CONOSCIAMO PAOLO, L'APOSTOLO DELLE GENTI / 2

 «ANCH'IO SONO STATO AFFERRATO DA CRISTO»
 
tratto da LA DOMENICA, Periodico religioso, n. 2-2008/35
 
Con questa parola (Filippesi 3,12) Paolo accenna al suo primo incontro con Cristo.
Prima della sua conversione usava il suo nome ebraico, Saulo, come il primo re d'Israele. Paolo è il suo nome romano, nome che Luca usa da quando Paolo a Cipro incontra e converte a Cristo il governatore romano Sergio Paolo (Atti 13,9), nome che Paolo stesso userà nelle sue lettere.
Saulo ha avuto la sua vita felicemente spezzata in due parti dall'incontro" del tutto inatteso con Gesù, avvenuto mentre andava da Gerusalemme a Damasco per perseguitare anche là i cristiani che vi si trovavano (Atti e. 9). Si trattava evidentemente di ebrei che credevano in Gesù.
Nelle vicinanze di Damasco una luce abbagliante lo acceca; egli cade a terra e una voce lo interpella: «Saulo, Saulo, perché mi perseguiti?». Egli risponde: «Chi sei, tu Signore?». E la voce: «Io sono il Gesù che tu perseguiti. Va' in città e ti sarà detto ciò che devi fare».

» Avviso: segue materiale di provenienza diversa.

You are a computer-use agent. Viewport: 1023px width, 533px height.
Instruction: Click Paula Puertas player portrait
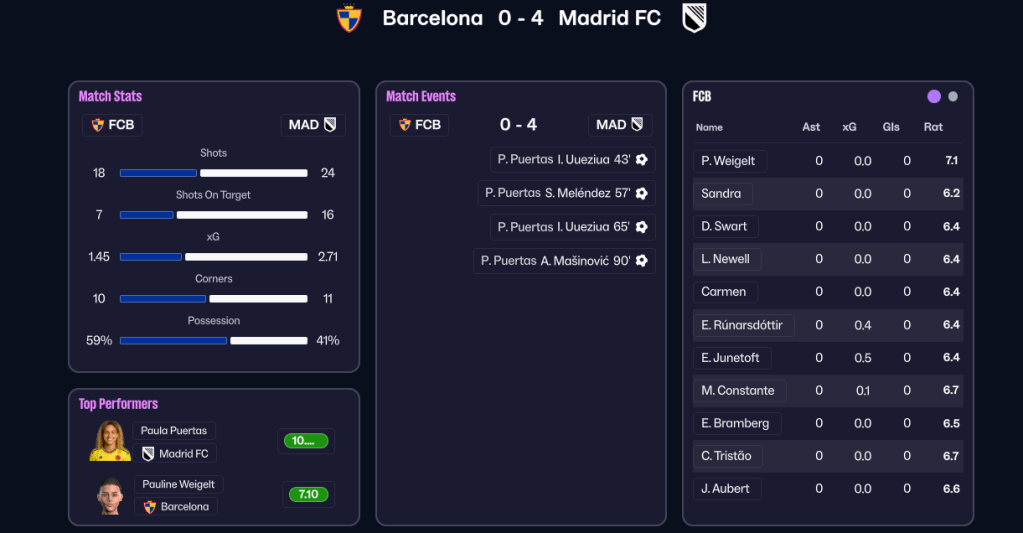(110, 441)
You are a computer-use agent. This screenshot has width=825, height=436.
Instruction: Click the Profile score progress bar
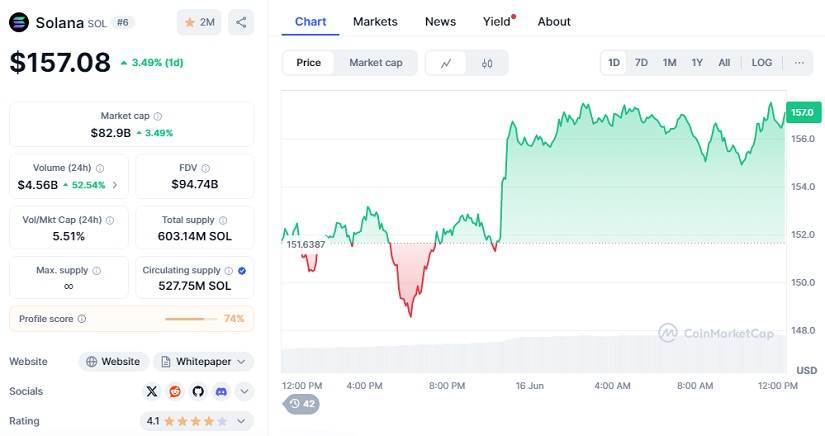click(190, 319)

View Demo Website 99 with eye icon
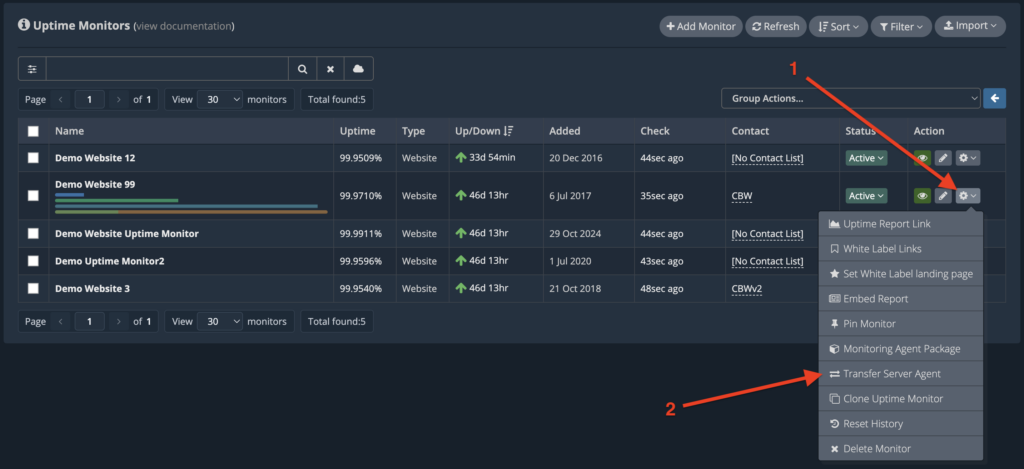click(x=922, y=196)
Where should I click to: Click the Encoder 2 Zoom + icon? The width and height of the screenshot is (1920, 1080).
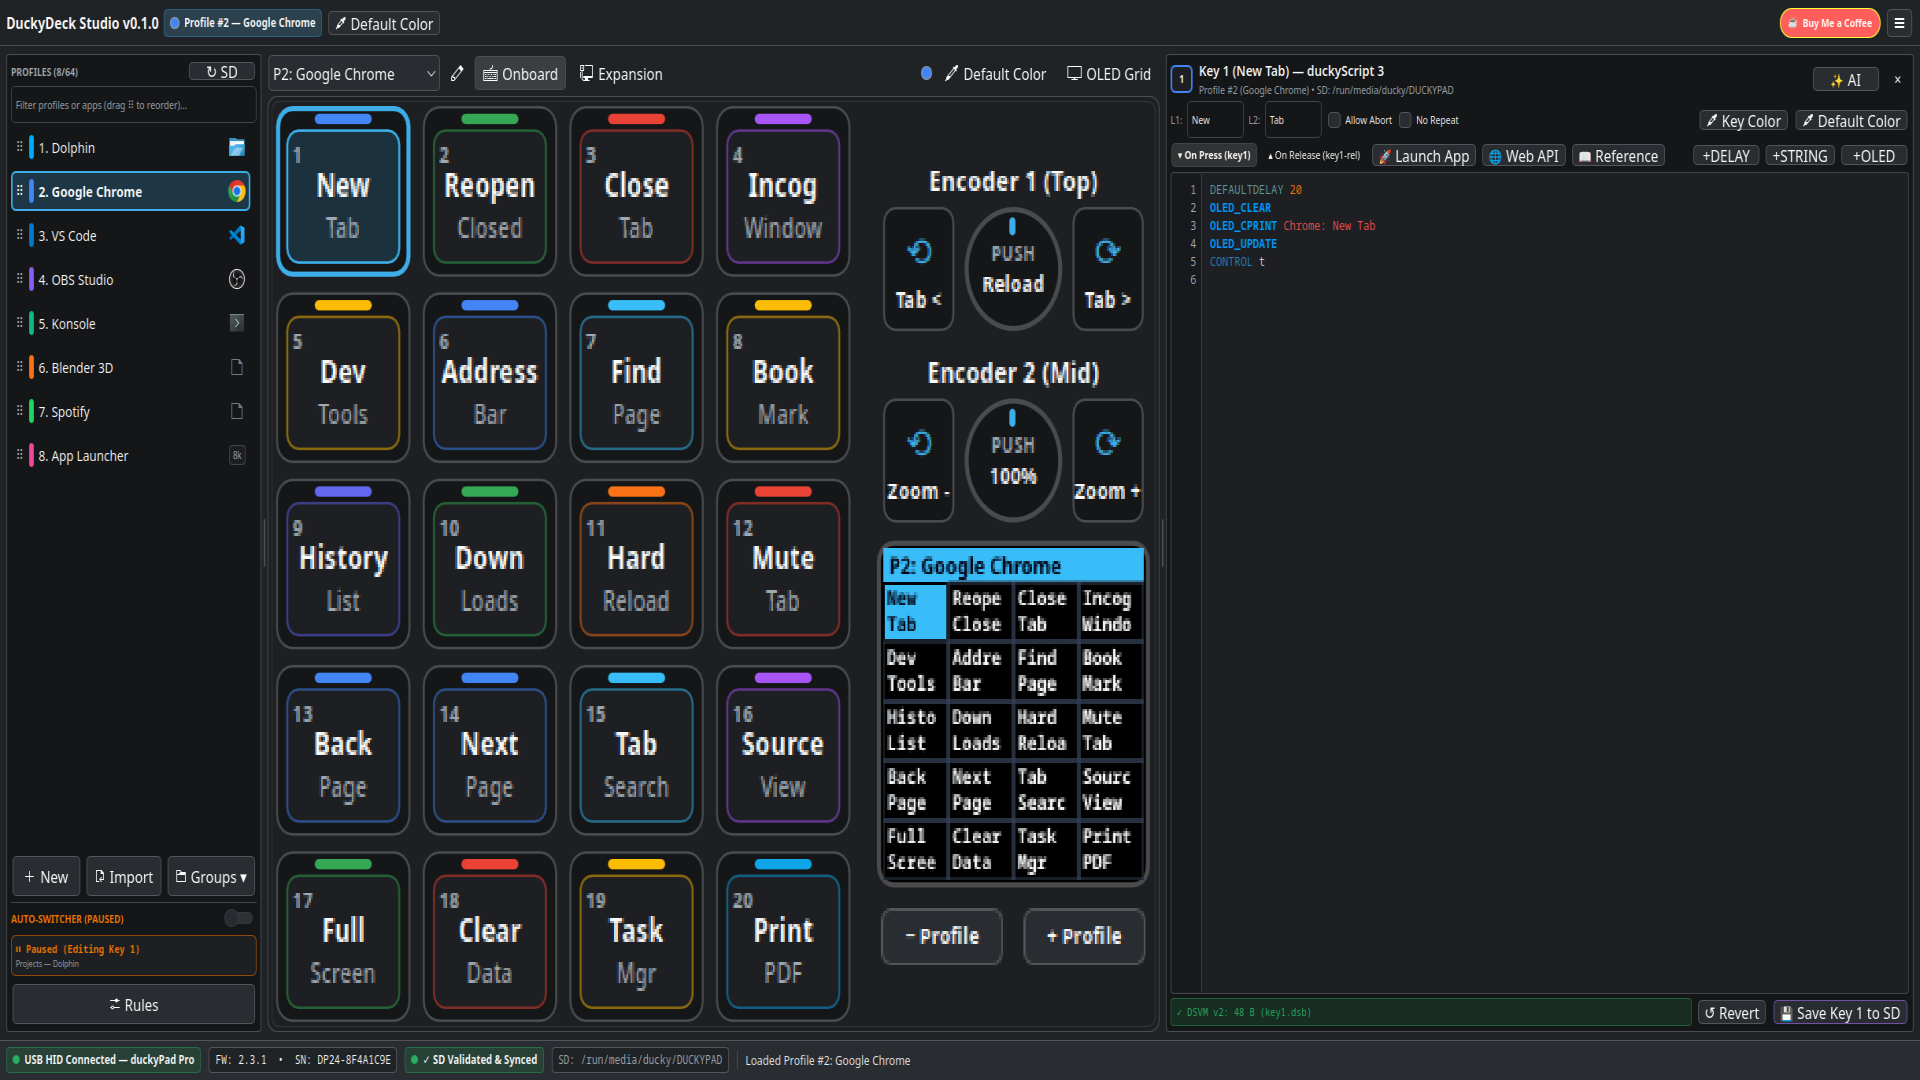(1107, 443)
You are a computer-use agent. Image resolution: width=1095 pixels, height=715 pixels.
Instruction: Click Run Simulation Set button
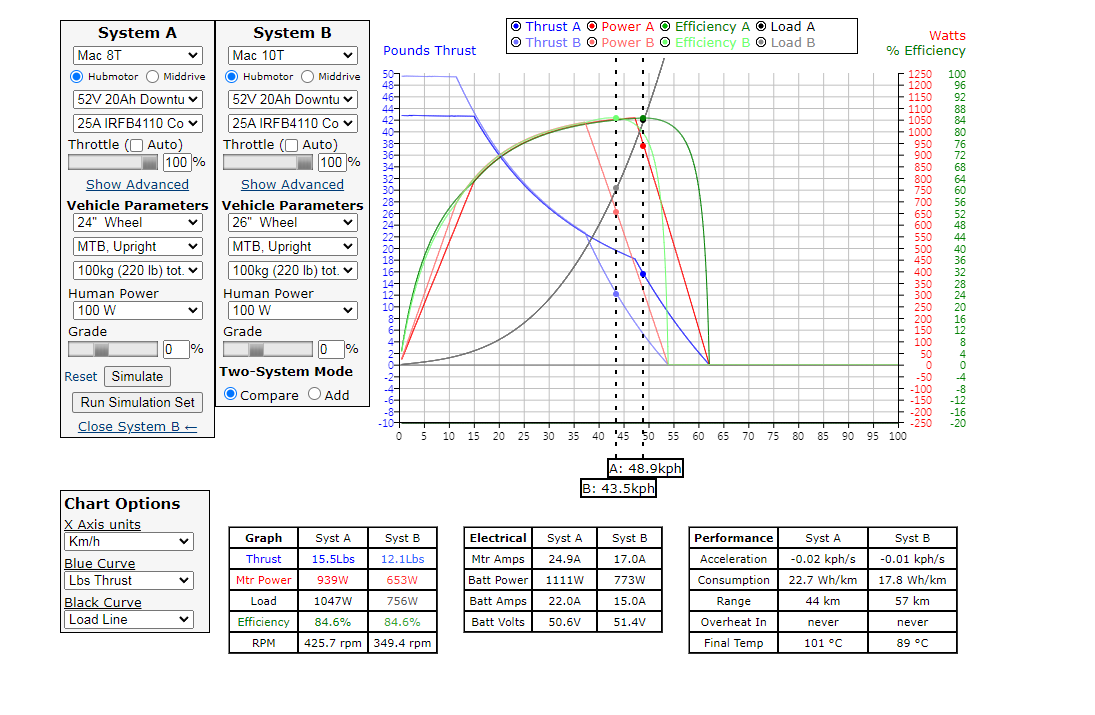point(138,402)
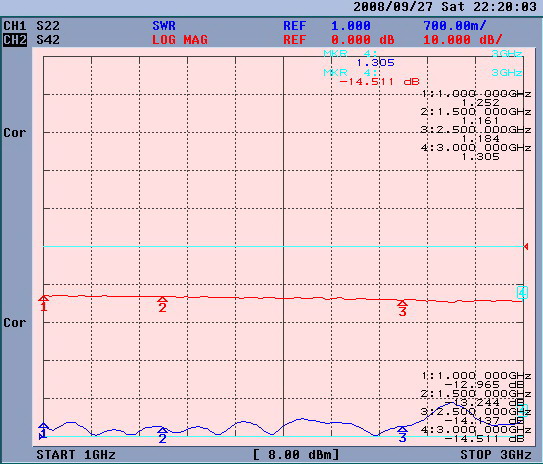Click blue marker 1 triangle on SWR trace

click(x=43, y=426)
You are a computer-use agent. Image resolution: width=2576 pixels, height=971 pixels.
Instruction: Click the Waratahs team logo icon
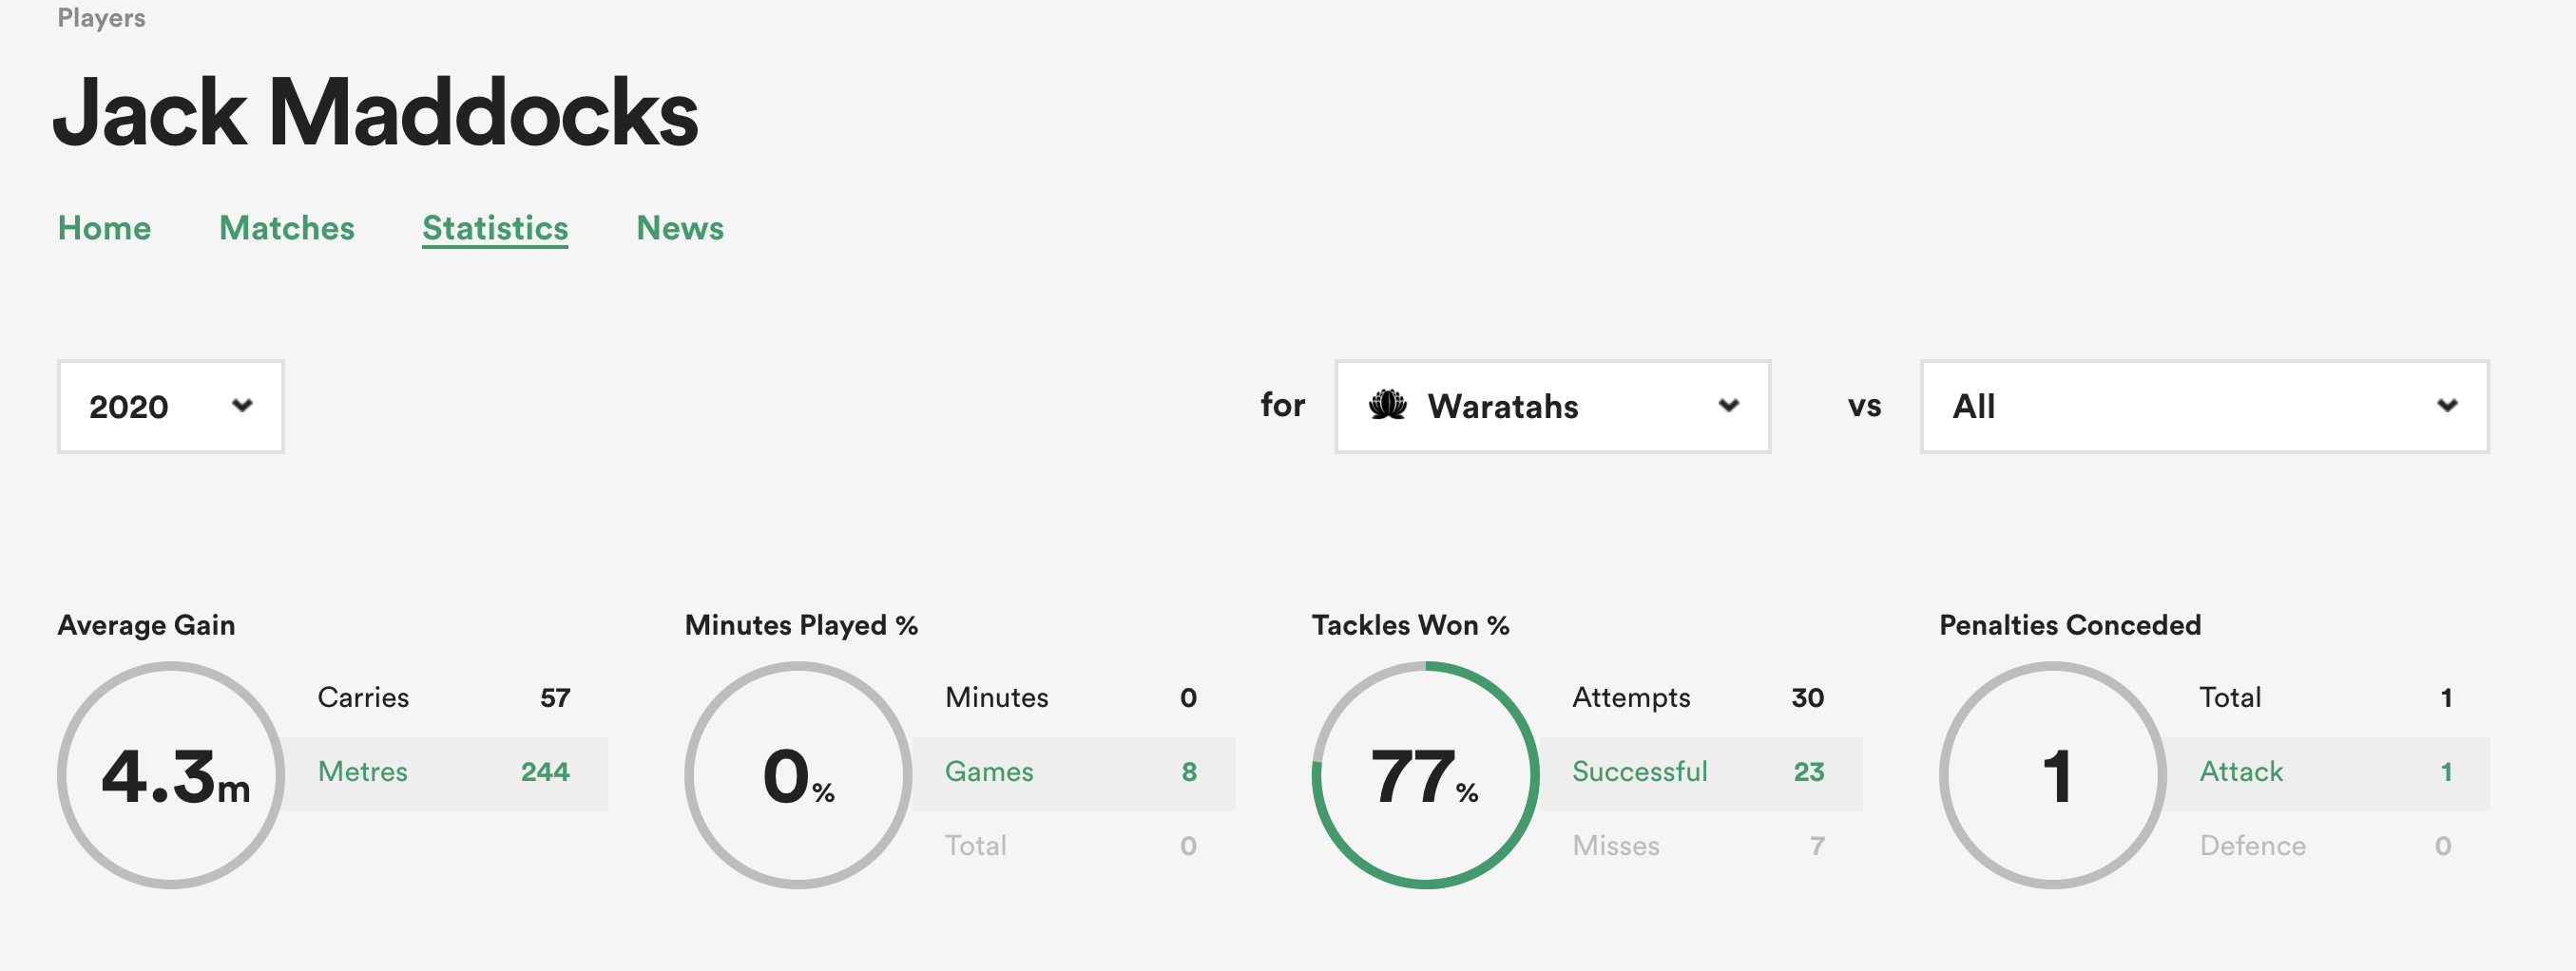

Un cristiano di nome Anania lo va a trovare su ordine di Gesù, lo guarisce dalla cecità che lo aveva colpito e lo battezza. Saulo dopo pochi giorni, con stupore di tutti, comincia a predicare nelle sinagoghe di Damasco che Gesù di Nazaret è il Messia, il Figlio di Dio (Atti 9,20).